_DIRECTIONS_
I need only the number of lines in this data that contain the string "radio".

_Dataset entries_
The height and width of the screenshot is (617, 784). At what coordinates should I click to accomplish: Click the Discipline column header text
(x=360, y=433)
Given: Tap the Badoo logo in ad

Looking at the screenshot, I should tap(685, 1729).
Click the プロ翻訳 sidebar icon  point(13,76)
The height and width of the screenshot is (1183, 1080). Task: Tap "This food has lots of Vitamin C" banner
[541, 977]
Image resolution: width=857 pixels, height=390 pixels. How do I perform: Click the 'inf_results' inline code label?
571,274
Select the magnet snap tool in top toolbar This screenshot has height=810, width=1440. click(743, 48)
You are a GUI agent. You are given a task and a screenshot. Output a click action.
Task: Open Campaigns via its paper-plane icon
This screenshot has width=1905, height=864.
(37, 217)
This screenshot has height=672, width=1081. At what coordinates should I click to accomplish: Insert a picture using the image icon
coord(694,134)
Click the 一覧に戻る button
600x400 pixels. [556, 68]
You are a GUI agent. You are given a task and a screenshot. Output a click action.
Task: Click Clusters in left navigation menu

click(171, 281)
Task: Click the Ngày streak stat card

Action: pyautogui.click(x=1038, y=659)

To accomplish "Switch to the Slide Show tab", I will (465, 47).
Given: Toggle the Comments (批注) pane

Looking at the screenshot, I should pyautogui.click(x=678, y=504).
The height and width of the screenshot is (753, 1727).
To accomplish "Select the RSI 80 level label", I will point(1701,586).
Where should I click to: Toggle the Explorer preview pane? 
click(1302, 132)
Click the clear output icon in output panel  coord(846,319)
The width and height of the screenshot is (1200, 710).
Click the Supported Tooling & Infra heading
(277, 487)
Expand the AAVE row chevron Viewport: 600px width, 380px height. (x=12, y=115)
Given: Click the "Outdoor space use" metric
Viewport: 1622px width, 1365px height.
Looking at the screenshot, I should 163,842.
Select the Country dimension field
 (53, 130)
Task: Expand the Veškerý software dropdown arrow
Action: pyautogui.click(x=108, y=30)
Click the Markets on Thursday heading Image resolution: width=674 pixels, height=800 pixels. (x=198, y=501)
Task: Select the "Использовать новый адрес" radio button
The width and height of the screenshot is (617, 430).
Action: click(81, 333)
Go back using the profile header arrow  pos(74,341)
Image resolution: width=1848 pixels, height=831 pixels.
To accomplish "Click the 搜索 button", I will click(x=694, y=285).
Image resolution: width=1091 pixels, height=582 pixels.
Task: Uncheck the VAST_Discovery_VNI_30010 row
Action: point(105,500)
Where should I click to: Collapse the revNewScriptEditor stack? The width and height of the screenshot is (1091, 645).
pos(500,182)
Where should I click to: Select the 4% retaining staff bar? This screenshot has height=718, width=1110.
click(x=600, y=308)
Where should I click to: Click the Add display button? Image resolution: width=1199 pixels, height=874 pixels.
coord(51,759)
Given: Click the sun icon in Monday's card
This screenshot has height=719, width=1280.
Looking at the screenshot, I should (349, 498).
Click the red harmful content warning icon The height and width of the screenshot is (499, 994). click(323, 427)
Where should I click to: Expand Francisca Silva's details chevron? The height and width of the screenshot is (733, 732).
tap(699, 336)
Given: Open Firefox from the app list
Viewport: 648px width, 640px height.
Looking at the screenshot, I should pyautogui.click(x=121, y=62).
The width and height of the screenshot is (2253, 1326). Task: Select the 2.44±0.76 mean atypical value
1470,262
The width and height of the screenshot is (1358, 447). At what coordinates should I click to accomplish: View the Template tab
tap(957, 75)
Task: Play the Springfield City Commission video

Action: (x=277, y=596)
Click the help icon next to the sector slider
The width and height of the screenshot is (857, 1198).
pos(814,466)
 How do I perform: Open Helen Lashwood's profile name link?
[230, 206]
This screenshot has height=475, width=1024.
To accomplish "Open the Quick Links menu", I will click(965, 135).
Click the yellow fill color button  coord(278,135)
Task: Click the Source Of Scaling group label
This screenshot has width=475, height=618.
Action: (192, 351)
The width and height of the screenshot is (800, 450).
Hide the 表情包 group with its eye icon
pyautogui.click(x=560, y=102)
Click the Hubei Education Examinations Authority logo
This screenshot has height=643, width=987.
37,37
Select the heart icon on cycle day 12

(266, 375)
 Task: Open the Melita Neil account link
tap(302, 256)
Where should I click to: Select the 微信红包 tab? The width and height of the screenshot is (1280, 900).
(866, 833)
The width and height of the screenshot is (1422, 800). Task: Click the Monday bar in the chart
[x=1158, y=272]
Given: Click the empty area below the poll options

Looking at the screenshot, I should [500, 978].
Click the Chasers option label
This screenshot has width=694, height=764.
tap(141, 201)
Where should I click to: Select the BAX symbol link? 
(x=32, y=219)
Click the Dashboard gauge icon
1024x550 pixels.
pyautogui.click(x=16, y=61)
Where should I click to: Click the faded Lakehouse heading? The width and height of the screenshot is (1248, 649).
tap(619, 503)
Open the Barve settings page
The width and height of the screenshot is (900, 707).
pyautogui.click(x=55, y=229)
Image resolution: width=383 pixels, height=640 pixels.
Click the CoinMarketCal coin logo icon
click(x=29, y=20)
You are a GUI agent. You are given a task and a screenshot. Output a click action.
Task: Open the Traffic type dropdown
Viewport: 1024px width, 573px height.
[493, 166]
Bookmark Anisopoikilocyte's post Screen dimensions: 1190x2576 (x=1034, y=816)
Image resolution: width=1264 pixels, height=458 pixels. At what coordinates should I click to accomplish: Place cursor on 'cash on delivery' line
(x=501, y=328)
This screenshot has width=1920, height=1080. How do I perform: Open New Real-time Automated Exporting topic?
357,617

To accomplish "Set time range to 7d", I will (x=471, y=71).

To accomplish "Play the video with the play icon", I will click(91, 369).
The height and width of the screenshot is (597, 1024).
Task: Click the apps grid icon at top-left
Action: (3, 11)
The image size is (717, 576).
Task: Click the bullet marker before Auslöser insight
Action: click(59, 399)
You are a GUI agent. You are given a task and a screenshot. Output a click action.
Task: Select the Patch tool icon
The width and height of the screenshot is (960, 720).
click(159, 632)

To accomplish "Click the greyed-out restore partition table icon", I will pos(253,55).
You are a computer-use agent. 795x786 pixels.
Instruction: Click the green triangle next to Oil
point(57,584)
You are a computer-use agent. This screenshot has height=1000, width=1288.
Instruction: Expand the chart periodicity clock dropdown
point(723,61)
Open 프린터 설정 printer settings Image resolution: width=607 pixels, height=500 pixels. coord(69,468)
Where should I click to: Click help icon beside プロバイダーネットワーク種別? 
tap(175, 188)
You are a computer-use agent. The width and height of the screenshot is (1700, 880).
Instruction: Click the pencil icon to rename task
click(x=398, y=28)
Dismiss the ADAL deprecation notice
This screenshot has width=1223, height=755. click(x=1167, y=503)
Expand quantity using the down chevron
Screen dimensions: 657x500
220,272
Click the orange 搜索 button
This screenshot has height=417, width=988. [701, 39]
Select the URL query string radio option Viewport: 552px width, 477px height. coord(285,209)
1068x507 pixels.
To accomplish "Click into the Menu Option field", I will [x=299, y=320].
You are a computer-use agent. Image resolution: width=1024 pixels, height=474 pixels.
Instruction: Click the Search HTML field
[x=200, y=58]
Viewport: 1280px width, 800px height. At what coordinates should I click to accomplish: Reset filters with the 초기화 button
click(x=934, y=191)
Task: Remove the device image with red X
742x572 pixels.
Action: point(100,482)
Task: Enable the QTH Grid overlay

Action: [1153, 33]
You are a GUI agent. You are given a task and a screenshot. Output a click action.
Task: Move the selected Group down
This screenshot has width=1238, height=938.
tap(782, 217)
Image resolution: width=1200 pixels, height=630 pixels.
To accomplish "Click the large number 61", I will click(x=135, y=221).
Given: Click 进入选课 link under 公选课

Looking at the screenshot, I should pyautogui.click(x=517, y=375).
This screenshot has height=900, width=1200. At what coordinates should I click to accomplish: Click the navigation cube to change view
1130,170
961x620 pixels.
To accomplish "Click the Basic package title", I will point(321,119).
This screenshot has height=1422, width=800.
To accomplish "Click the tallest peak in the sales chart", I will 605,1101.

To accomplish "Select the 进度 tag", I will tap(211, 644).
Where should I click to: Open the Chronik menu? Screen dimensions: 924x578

_ANSWER SPACE_
2